Sabo played every position except keeper during his four-year career as a varsity starter. The Raiders entered the season with some offensive question marks, but they wound up scoring at least three goals in seven matches to overpower opponents. Sabo racked up a team-high 13 goals and dished out three assists, leading U-32 (10-5-2) to victories over Peoples and Lake Region. The veteran scored early in the D-II quarterfinals, setting the tone for a 4-0 win over Northfield-Williamstown.
“Max’s technical ability and quickness were his biggest assets,” U-32 coach Mike Noyes said. “We had him floating in the midfield and he was our go-to guy — he was our playmaker. We didn’t ask him to come up with the scoring — he just had a knack for it. He scored 40 percent of our goals this year. He was finding gaps in the back line and finishing. He had a few pokes that were from distance, but he did a lot of damage by getting behind that back line with his quickness. And he’s a completely unselfish player: He didn’t care if he was on the scoresheet or not. He’s a great teammate and a great guy to be around.”
The Raiders’ back line underwent a massive face-lift following the departure of Dane Lieberman and Josh Farber, but Williams stepped into the leadership role with confidence and composure. After earning nine shutouts and five one-goal victories last year, the Raiders featured a less-experienced defense this season and allowed more shots.
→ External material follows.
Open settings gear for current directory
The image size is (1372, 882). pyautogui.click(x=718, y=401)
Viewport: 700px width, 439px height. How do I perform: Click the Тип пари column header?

At times Williams was doing the work of two players, demonstrating a high level of anticipation while refusing to get shoved off the ball. His clearances helped U-32 escape a lot of jams and his dead-ball services were some of the best in the Capital Division.
“Rowan showed real leadership on the back line,” Noyes said. “He brings a toughness and intensity back there. He’s a good communicator and he’s a physical player. He did not shy away from 1-on-1 battles or 50-50 balls — he embraced it. He was a key part of the defense and the rest of those players weren’t starters back there last year, so Rowan brought them all together. And he played outside mid and other places last year. We asked him to hold that back line for us this year and he did a great job. He wasn’t on the scoresheet with a ton of goals or assists, but he was distributing the ball from a midfield position when he brought it up. And we were dangerous whenever he would bring the ball out of the back.”
Pelletier gave the seven-time defending D-III champs a tall, sturdy presence in the middle of the pitch. He contributed 10 goals and seven assists for the Raiders, who tied D-II champ Harwood and beat perennial Capital Division powers U-32, Peoples and Lake Region. It’s impossible to ignore the pressure Pelletier and his classmates felt as seniors, and of course no Stowe player wants to be on the team when the dynasty ends. But this year’s squad exceeded the lofty expectations, outscoring opponents 72-7.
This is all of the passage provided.